● **About this task**
Starting at the line with "Viewport: 1186px width, 706px height." and going on through the line with "Task: Click the Mary Williams name text", reproduce each line in the records below exactly and nothing more.

● **Material provided**
Start of Block

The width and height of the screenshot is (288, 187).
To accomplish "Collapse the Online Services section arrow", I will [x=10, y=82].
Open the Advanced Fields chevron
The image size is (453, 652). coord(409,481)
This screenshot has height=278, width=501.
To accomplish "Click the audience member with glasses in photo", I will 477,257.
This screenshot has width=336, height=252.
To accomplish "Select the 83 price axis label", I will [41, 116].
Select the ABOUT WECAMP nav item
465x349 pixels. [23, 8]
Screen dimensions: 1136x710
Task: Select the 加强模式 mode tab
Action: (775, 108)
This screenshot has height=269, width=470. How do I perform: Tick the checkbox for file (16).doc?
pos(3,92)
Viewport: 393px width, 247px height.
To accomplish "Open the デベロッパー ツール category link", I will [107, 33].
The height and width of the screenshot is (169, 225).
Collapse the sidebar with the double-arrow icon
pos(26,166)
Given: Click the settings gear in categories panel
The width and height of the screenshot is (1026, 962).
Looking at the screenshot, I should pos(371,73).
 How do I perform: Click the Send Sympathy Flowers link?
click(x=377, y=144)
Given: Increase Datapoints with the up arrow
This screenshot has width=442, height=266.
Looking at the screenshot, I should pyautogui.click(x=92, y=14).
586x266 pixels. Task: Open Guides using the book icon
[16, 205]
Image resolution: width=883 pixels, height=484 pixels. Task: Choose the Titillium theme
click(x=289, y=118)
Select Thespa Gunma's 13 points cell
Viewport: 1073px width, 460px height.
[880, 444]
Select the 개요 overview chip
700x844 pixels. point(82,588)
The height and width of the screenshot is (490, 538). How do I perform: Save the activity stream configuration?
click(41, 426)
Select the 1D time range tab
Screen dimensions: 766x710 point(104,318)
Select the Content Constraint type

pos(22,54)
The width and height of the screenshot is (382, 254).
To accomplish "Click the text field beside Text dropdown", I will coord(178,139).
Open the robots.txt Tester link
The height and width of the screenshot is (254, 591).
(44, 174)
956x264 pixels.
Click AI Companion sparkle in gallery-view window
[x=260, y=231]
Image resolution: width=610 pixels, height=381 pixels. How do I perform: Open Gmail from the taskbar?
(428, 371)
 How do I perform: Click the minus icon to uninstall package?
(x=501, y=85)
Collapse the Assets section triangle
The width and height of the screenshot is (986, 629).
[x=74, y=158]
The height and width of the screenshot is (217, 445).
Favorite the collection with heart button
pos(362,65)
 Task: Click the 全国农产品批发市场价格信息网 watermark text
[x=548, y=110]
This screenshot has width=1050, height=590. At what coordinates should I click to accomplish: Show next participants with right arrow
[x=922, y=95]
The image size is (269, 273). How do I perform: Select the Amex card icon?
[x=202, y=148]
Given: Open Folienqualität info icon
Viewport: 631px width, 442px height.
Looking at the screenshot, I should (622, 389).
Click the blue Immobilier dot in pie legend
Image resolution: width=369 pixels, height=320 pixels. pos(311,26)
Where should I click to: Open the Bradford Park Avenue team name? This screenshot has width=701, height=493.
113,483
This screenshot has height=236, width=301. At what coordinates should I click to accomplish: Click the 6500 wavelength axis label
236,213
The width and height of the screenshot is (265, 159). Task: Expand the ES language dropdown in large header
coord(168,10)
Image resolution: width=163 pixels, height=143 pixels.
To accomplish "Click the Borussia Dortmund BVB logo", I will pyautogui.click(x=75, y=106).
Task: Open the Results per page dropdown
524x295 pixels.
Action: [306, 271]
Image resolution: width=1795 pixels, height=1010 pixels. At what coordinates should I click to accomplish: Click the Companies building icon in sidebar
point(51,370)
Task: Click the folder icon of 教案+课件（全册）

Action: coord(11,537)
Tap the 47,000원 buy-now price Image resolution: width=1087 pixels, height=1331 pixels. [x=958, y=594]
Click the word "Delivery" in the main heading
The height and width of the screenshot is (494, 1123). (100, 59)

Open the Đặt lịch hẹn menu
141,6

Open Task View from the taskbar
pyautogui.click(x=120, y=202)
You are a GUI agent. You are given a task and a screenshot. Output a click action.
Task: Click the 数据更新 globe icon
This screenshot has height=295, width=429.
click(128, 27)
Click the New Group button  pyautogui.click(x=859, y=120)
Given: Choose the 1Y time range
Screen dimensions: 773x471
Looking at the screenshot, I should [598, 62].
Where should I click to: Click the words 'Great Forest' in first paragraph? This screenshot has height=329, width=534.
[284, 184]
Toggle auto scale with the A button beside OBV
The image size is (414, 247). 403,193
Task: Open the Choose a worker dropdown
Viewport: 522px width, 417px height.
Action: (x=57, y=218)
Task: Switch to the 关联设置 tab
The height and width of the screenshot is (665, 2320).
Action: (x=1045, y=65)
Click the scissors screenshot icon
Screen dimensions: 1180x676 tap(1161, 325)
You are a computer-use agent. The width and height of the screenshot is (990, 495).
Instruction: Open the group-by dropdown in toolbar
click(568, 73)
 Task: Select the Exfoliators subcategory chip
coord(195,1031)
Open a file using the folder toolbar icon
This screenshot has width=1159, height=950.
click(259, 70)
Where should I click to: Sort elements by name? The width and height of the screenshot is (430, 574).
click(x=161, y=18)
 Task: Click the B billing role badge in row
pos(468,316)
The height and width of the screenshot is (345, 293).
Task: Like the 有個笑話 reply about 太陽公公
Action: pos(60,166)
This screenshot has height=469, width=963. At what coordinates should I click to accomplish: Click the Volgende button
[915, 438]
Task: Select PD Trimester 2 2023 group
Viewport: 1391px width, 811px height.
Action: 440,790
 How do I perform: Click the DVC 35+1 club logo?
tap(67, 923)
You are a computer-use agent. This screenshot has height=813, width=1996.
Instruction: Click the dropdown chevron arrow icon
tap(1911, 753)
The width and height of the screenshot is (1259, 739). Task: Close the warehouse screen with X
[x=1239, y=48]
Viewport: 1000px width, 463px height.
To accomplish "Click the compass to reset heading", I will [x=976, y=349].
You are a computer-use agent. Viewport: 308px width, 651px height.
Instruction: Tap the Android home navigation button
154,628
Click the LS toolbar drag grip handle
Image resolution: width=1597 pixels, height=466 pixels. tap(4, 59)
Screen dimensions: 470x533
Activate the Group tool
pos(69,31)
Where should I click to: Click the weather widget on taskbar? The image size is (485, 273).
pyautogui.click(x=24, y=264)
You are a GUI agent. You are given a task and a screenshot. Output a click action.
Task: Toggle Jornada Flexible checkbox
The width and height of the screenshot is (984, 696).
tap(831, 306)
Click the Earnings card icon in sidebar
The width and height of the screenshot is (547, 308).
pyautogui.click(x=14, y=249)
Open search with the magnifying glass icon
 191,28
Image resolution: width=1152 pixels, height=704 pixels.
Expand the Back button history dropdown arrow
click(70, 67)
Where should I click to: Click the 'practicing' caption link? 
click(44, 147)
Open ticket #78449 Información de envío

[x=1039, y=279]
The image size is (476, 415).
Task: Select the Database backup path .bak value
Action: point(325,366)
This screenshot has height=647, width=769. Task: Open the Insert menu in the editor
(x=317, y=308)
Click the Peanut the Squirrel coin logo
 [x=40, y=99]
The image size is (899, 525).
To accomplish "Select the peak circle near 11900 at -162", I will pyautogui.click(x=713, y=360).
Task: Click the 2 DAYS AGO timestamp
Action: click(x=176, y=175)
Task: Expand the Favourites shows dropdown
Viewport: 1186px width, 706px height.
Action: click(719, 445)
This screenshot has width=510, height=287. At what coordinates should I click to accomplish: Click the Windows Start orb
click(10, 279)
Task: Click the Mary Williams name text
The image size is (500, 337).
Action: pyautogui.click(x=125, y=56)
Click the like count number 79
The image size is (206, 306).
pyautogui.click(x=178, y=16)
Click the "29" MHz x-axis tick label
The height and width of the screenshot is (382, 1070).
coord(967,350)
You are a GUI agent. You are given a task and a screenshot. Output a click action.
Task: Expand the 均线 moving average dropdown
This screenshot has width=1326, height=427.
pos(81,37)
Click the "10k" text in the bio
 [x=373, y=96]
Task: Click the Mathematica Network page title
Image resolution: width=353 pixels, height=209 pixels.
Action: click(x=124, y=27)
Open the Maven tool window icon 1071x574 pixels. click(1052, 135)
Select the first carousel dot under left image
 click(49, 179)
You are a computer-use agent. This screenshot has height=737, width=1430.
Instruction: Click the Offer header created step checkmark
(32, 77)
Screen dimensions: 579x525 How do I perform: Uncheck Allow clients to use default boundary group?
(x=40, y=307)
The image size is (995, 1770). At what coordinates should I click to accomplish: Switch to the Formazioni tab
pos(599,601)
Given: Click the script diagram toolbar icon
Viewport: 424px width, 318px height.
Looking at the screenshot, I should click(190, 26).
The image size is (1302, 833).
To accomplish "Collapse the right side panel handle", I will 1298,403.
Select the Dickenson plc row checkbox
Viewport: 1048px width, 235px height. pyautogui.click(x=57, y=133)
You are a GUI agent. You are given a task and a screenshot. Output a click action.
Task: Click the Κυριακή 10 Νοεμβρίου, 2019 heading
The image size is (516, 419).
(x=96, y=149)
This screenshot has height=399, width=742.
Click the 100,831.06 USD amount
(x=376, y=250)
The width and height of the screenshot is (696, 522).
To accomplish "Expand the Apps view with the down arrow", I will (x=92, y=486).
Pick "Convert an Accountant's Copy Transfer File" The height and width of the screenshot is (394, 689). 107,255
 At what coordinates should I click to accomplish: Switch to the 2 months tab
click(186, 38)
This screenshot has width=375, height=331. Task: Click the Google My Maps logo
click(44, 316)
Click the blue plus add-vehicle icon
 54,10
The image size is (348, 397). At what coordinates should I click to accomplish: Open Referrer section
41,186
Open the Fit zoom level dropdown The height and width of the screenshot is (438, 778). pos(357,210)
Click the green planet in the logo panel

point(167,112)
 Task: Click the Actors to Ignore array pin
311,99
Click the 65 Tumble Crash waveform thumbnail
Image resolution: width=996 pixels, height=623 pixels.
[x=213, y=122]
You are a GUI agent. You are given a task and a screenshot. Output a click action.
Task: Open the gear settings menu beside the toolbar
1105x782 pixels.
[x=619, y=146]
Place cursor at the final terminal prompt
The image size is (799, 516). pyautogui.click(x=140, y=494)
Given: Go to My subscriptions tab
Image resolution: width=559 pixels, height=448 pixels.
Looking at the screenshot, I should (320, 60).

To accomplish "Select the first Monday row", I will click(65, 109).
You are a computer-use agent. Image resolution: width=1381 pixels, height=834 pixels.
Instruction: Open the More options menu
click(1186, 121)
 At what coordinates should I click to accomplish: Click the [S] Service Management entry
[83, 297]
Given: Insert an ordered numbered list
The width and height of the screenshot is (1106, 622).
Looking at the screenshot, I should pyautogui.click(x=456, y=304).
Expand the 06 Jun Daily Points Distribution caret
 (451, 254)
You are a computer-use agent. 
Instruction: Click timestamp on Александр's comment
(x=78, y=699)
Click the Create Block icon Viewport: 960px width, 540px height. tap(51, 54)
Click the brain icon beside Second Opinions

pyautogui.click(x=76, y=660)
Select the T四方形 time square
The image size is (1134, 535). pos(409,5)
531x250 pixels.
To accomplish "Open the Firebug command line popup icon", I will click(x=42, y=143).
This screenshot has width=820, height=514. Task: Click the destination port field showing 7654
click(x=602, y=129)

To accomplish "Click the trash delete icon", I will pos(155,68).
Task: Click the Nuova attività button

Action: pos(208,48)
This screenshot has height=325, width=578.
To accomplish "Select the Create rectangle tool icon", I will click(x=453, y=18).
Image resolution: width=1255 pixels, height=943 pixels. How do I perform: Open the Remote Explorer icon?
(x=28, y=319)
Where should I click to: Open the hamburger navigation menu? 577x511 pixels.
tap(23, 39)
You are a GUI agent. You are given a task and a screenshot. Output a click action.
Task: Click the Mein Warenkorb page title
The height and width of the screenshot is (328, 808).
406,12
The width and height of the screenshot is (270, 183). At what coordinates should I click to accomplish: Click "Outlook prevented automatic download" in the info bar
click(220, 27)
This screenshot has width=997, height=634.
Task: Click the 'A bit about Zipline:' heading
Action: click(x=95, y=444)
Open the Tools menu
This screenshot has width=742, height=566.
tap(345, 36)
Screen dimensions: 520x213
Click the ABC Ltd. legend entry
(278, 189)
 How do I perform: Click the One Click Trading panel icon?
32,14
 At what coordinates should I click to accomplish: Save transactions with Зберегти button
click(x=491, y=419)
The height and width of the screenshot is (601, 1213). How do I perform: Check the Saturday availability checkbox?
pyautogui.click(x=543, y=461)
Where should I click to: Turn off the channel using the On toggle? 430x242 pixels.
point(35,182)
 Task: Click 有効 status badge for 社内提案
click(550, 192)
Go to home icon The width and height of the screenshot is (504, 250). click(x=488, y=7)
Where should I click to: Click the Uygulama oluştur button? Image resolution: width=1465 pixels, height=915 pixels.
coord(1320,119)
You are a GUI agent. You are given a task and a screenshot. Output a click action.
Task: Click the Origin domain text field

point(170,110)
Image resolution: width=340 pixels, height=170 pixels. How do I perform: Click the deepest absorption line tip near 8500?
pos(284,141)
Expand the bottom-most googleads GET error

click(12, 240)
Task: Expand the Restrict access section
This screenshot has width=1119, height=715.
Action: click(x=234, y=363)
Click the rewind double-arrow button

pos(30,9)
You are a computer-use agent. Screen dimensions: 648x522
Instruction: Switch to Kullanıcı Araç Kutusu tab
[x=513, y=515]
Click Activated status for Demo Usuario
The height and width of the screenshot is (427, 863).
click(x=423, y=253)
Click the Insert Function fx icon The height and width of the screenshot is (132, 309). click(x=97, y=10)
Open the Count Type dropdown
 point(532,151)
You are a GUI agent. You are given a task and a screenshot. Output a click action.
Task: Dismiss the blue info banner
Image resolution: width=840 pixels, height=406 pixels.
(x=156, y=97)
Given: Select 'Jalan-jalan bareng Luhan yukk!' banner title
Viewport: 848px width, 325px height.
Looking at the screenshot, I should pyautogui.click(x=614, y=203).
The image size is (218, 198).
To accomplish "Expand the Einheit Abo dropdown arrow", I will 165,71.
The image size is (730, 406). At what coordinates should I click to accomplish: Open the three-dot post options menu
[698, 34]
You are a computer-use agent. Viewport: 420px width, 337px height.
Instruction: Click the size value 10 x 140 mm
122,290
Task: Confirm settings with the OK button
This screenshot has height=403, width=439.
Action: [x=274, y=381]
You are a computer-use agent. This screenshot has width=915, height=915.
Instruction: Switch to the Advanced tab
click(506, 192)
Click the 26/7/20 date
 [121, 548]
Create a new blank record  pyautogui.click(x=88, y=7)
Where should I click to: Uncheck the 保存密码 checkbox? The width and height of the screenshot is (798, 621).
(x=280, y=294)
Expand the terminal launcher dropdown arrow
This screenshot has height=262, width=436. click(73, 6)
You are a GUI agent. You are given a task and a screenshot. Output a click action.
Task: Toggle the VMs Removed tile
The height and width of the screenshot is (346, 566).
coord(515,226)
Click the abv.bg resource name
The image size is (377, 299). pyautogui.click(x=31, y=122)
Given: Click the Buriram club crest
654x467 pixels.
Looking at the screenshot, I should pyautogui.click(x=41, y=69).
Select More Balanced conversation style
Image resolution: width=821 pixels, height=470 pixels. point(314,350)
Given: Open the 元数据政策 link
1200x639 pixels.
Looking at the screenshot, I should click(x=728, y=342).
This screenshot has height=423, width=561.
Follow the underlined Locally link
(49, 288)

End of Block

● **Exercise response**
Viewport: 1186px width, 706px height.
Action: click(719, 445)
This screenshot has width=510, height=287. At what coordinates should I click to accomplish: Click the Windows Start orb
click(10, 279)
Task: Click the Mary Williams name text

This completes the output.